— Begin SOURCE PASSAGE —
It's also fascinating that they are experimenting with analog memory because it pairs so well with model weights

Yeah, analog memory fits so incredibly well. Who cares if it's not "exact" and fuzzes around a bit if it's only used for weights and has massive efficiency advantages. Weights are never "exact" themselves, and it doesn't matter if they don't always read exactly the same. You basically just get some extra "temperature" for free!

A bit beautiful that we might end up partially going back to analog computers, which were quickly replaced by digital ones.

> A bit beautiful that we might end up partially going back to analog computers, which were quickly replaced by digital ones.

How long till we get a Ben Eater-style video about someone making a basic analog neural network using some DACs, analog multipliers[1] and bucket-brigade chips[2] for intermediate values?

[1]: https://www.analog.com/media/en/training-seminars/tutorials/...

[2]: https://en.wikipedia.org/wiki/Bucket-brigade_device

Their NorthPole chip doesn't look much different than the Groq LPU or Tenstorrent's hardware or even just AMD's NPU design. The tenstorrent cards have a pretty big amount of SRAM considering their price.
I am not an expert on this but reading Groq's description of their hardware it still has a compute/memory split. They make the memory super fast so it can fully feed the CPU without latency (80 terabytes second!). In the end is it much different than moving the ALU into memory like IBM is doing? The goal for both is to eliminate the memory bottleneck so there can be a variety of valid approaches.
How does Cerebras WSE-3 with 44GB of 'L2' on-chip SRAM compare to Google's TPUs, Tesla's TPUs, NorthPole, Groq LPU, Tenstorrent's, and AMD's NPU designs?
In-Memory compute has nothing to do with connecting optical fibers to a chip.
— End SOURCE PASSAGE —
### EXERCISES TO COMPLETE
• A. Do these statements agree with the forum thread? Answer yes or no for each, and quote the words that decide it. (i) The Tenstorrent cards are described as having only a small amount of SRAM for their price. (ii) The Cerebras WSE-3 is mentioned as having 44GB of on-chip SRAM. (iii) One post says in-memory compute is about connecting optical fibers to a chip.
• B. According to the forum thread, what do you get for free when analog memory holds the weights?
— Begin STORED DATA —
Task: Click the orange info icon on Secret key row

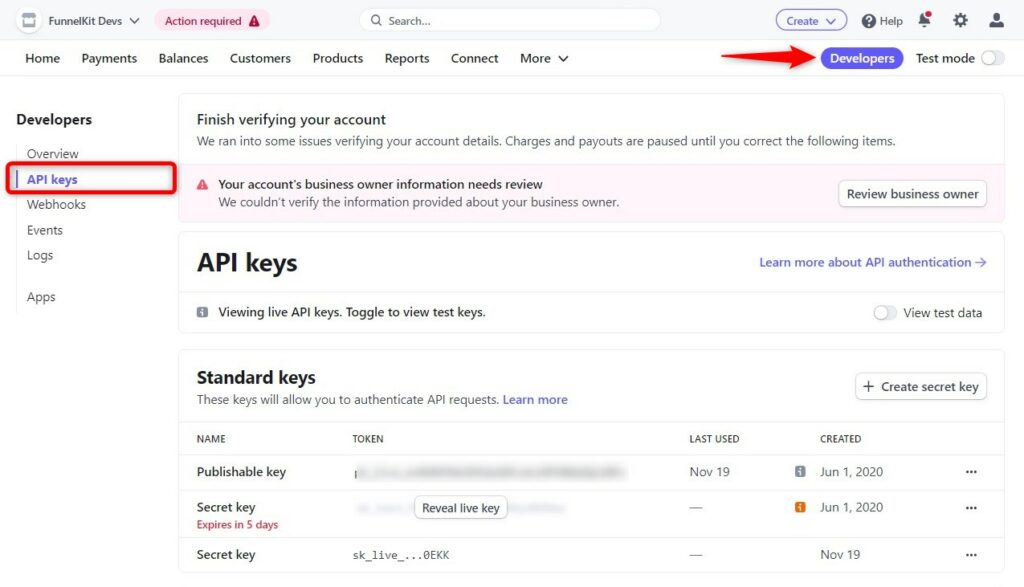Action: tap(799, 507)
— End STORED DATA —
### TASK RESPONSES
• A.
(i) No: "The tenstorrent cards have a pretty big amount of SRAM considering their price."
(ii) Yes: "Cerebras WSE-3 with 44GB of 'L2' on-chip SRAM"
(iii) No: "In-Memory compute has nothing to do with connecting optical fibers to a chip."

• B. You get some extra "temperature" for free.